§ **DOCUMENT EXTRACT**:
----------------------------------------
Overall, the above studies have not examined the determinants of interest of eNaira and financial inclusion information. This paper fills this gap in the literature.

3. Methodology

Weekly data for Nigeria were extracted from Google Trends database. The description of the data is shown in Table 1. The Google Trends data measures the interest over time or the popularity of specific keywords on the Internet at a specific location and over a time period. The sample period for this study covers a 42-week period beginning from 25th October 2021 to 15th August 2022. The sample period spans from the day the eNaira central bank digital currency was launched (25th October 2021) until mid-August in 2022. Interest over time data for Nigeria were extracted for five variables from Google Trends database. To obtain the data, I inserted the keywords “eNaira”‘, “financial inclusion”, “Fintech”, “CBDC” and “cryptocurrency” into the search box in the Google Trends database one at a time, and the resulting data are the EN, FN, FINTECH, CBDC and CRYPTO variables, respectively. The first variable is the “EN” variable which measures the interest in Internet information about the eNaira. The second variable is the “FN” variable which measures the interest in Internet information about financial inclusion. The third variable is the “FINTECH” variable which measures the interest in Internet information about FinTech. The fourth variable is the “CBDC” variable which measures the interest in Internet information about central bank digital currency. The fifth variable is the “CRYPTO” variable which measures the interest in Internet information about cryptocurrency. The data output from the Google Trends database are numbers, also known as popularity count, ranging from 0 to 100. These numbers represent interest in a keyword relative to the highest point on the scale for the given location, region and time. The numbers capture the relative popularity of a keyword. A count of 50 means that interest in the keyword is half as popular. A count of 100 means that interest in the keyword was highly popular and reached the peak popularity for the term. A score of 0 means that there was not enough data for the search term. The data were analyzed using descriptive statistics, correlation analysis, ordinary least squares (OLS) regression, the generalized methods of moments (GMM) regression and the two-stage least squares (2SLS) regression methods.
----------------------------------------
§ **TRY IT**: According to the methodology excerpt, what period does the sample cover?

[Stored items]
----------------------------------------
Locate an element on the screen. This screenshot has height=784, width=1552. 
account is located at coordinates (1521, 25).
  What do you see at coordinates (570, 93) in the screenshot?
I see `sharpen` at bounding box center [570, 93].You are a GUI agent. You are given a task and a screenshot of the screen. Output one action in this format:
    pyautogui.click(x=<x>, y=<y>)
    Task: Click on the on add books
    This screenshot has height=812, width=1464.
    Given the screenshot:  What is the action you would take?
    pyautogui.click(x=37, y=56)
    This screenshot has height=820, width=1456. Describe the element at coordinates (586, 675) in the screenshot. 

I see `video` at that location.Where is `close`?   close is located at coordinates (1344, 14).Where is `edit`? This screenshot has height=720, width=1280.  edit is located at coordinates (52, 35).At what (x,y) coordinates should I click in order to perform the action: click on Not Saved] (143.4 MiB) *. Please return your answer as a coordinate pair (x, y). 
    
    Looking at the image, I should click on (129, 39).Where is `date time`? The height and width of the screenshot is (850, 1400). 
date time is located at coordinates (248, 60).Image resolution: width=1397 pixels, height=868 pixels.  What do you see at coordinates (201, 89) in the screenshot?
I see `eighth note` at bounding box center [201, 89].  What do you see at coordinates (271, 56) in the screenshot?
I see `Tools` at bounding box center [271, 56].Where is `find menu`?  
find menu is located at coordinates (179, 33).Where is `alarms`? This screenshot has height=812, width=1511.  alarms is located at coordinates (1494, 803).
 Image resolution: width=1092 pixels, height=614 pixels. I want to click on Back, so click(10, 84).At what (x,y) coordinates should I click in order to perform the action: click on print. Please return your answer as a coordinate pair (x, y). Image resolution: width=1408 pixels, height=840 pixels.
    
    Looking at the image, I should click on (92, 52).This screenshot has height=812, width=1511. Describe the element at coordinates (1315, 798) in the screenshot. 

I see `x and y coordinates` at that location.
----------------------------------------
§ **EXERCISE ANSWER**: A 42-week period from 25th October 2021 to 15th August 2022.